Enquête IGS : le préfet Gaudin contre-attaque

le 12 janvier 2012 à 14h33 , mis à jour le 12 janvier 2012 à 14h34

Le préfet de police de Paris réfute les "allégations" le "mettant en cause" contenues dans l'article publié mercredi par Le Monde sur des soupçons de manipulation au sein de la "police des police" pour écarter des fonctionnaires jugés trop à gauche.
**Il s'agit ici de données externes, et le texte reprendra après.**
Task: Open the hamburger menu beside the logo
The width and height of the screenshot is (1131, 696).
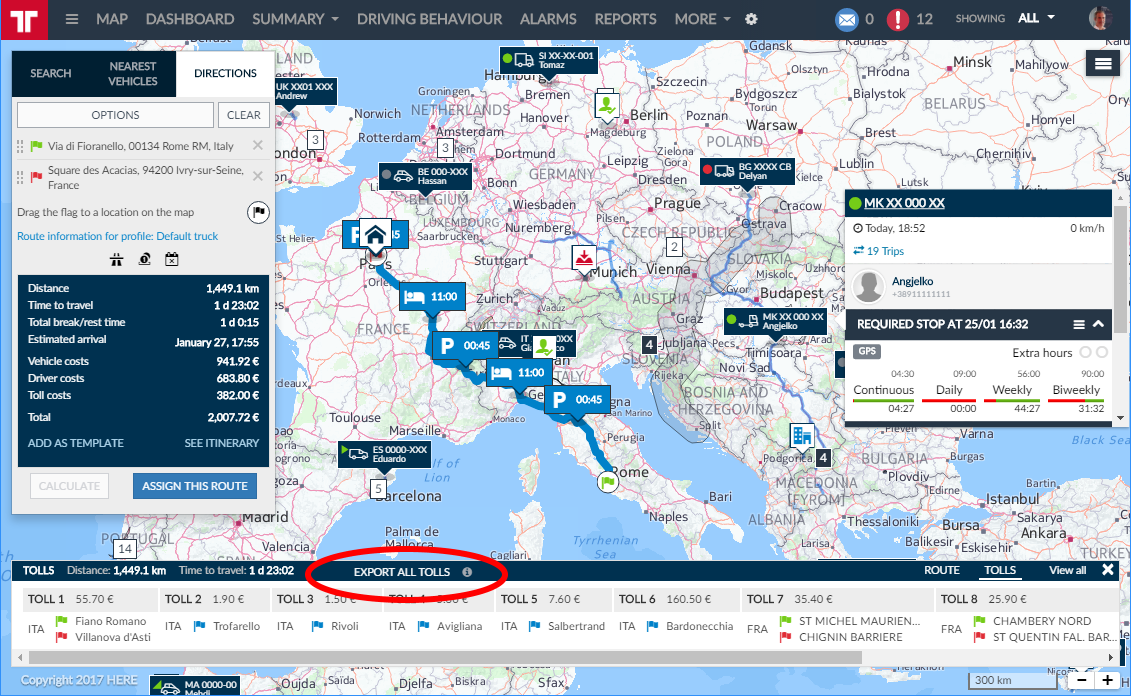Action: pos(71,19)
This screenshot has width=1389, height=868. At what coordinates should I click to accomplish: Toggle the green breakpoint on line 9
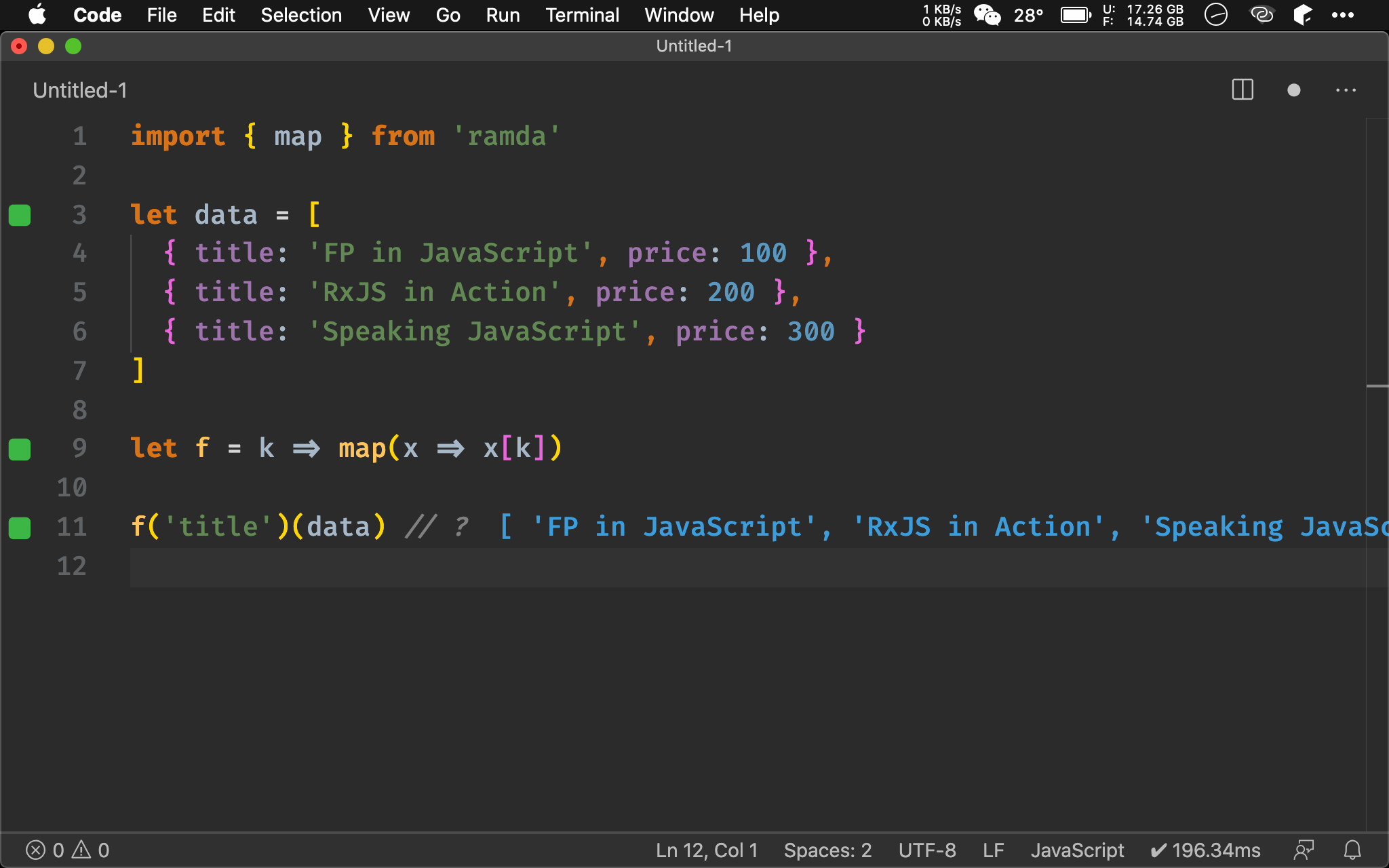coord(22,448)
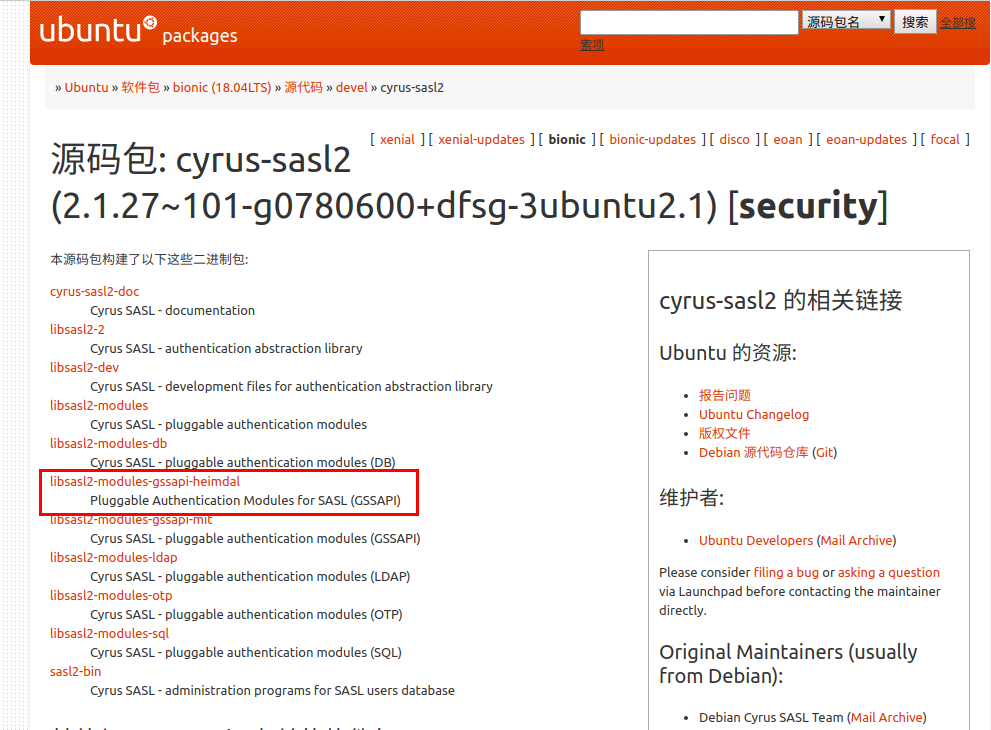Open the Ubuntu breadcrumb link
This screenshot has height=730, width=991.
pos(85,87)
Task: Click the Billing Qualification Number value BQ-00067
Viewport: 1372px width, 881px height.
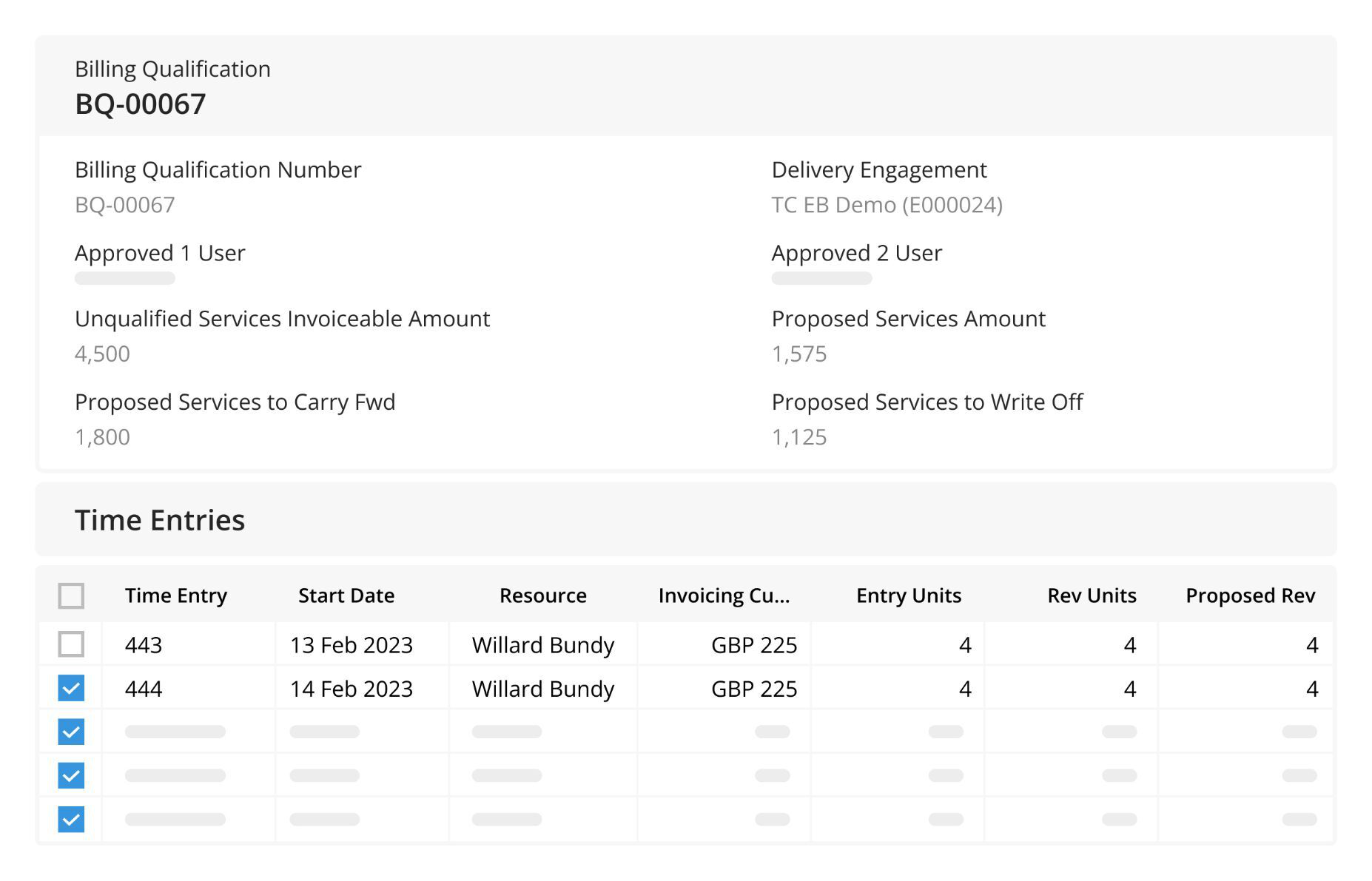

La préfecture de police de Paris/Image d'archivesLa préfecture de police de Paris/Image d'archives © AFP

Après avoir vu son nom cité dans un article du Monde, le préfet Gaudin contre-attaque. Il le fait par le biais d'un droit de réponse au quotidien, dans lequel il réfute vigoureusement "les allégations (le) mettant en cause personnellement". L'article en question, publié mercredi, révélait que la justice cherche à établir si l'IGS, l'Inspection générale des services, a pu truquer une enquête sur un trafic de titres de séjour afin d'incriminer faussement des fonctionnaires et d'écarter pour des raisons politiques Yannick Blanc, alors responsable de service à la préfecture de police de Paris, marqué à gauche. C'est un fonctionnaire suspendu, Bruno Triquenaux, qui a porté plainte en août 2008 et a permis le lancement de cette enquête, dans laquelle le préfet Gaudin a été entendu comme témoin assisté en décembre.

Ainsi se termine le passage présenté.